Savings Is Not A Cost

Don Boudreaux draws my attention to an opinion piece at the Washington Post written by Robert Samuelson.  Don addresses one concern Samuelson has, but I want to address another, more fundamental point.

Samuelson writes (emphasis added):

A simple example shows why the theory works. Consider (hypothetically) widgets. Assume that new technologies cut widget production costs by 20%. These savings must go somewhere, and the chances are that they will be spent, thereby creating new jobs. The major candidates to receive the windfall are: (a) consumers, who could benefit from lower widget prices; (b) widget workers, whose salaries might be boosted; or (c) the shareholders of widget makers, which might raise dividends or build factories.

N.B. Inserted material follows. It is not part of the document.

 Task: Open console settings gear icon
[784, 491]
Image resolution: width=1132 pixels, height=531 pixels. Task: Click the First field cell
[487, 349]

This logic could be thwarted if the windfall were saved and not spent.

Strictly speaking, this is not true.  If the windfall were saved and not spent, that does not mean that benefits do not occur.  Savings are economically productive, too.  Even if 100% of the windfall were saved, that would mean there are more funds for investment: housing loans, car loans, retirement, business loans, etc.  An increase in savings would help boost the economy, too.

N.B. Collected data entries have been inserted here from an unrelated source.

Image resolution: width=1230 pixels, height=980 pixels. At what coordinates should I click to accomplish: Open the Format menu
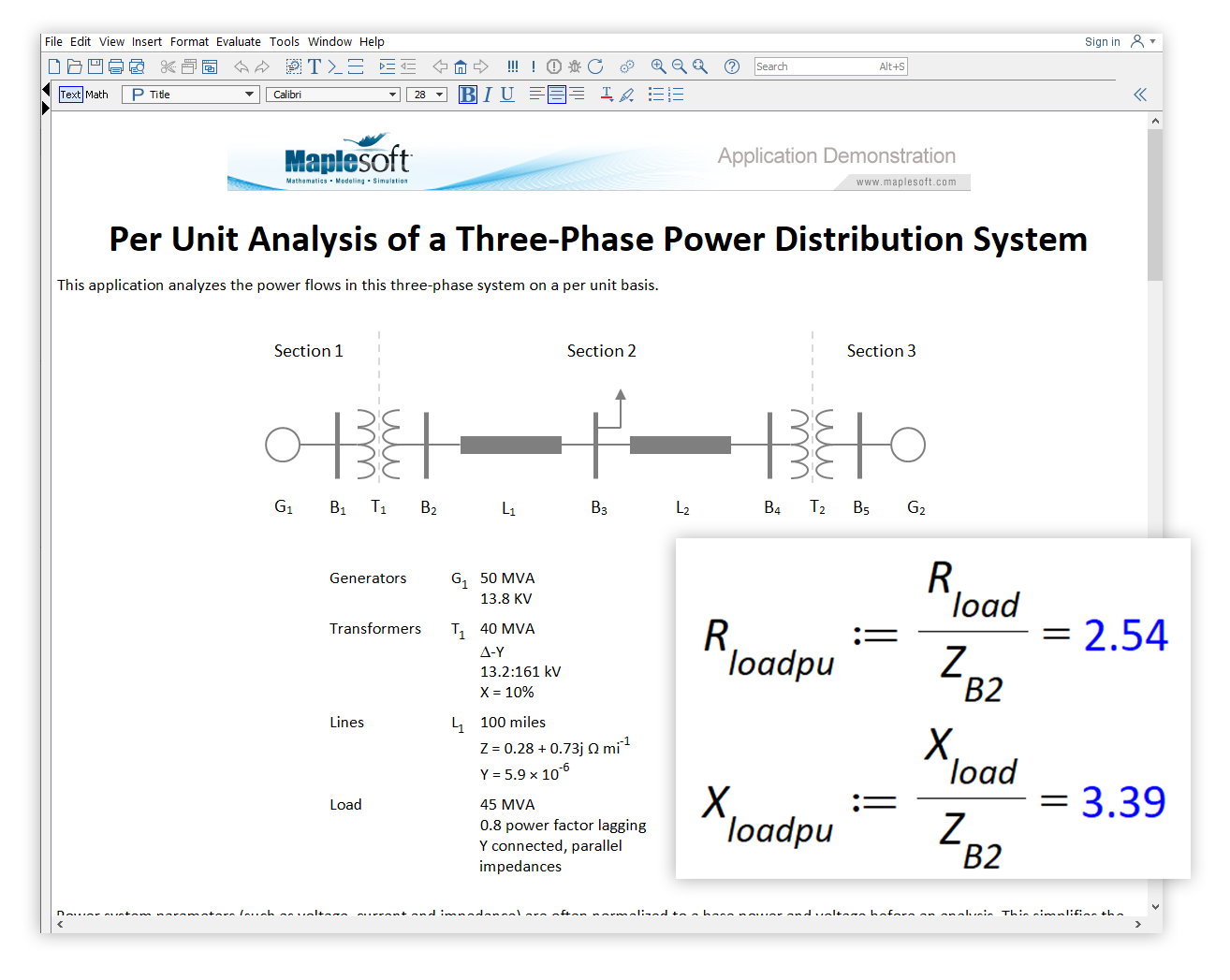click(189, 42)
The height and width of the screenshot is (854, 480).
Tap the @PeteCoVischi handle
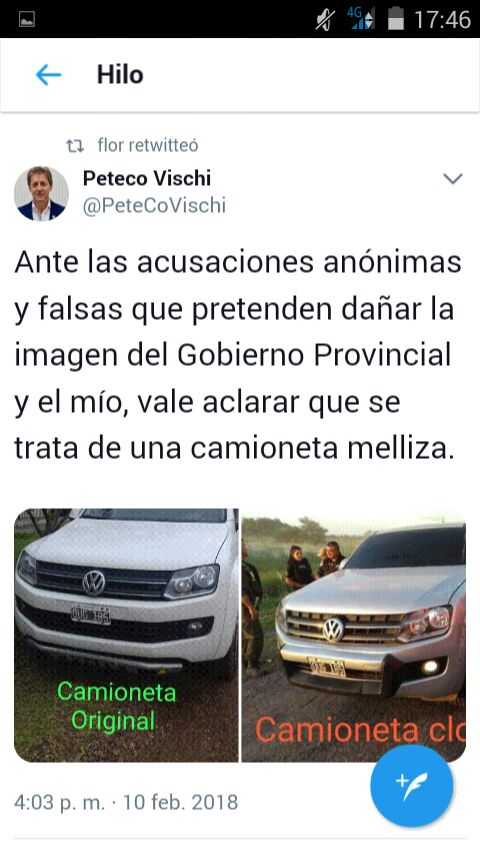click(x=154, y=206)
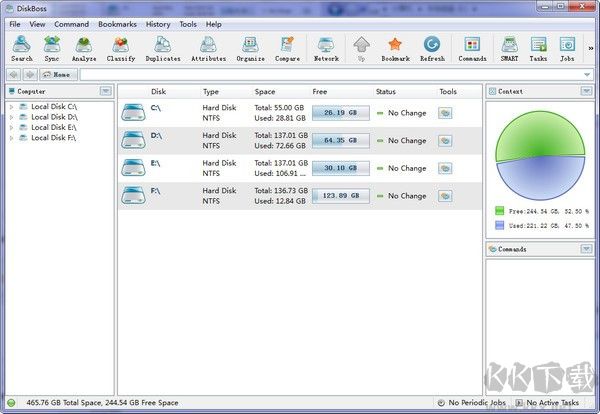Click the Home button in address bar
This screenshot has width=600, height=414.
(58, 74)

Let’s do some thinking on the margin.  Let’s say that the windfall results in $1m saved.  Taking Samuelson’s argument above at face value, it’d mean that the $1m saved was a loss for the economy.  However, that $1m is loaned out to a new business owner who uses it to build his building, stock his store, and, once up and running hires more workers and produces more wealth for his community and the world.  The economy certainly has benefited.  I would suggest the following edit to Dr. Samuelson’s paragraph (bold and italicized part is my writing):

A simple example shows why the theory works. Consider (hypothetically) widgets. Assume that new technologies cut widget production costs by 20%. These savings must go somewhere, and the chances are that they will be spent, thereby creating new jobs. The major candidates to receive the windfall are: (a) consumers, who could benefit from lower widget prices; (b) widget workers, whose salaries might be boosted; (c) the shareholders of widget makers, which might raise dividends or build factories; or (d) borrowers/investors who now have a larger pool of loanable funds from which to draw, if some of the windfall is saved.

This logic could be thwarted if the windfall were saved and not spent.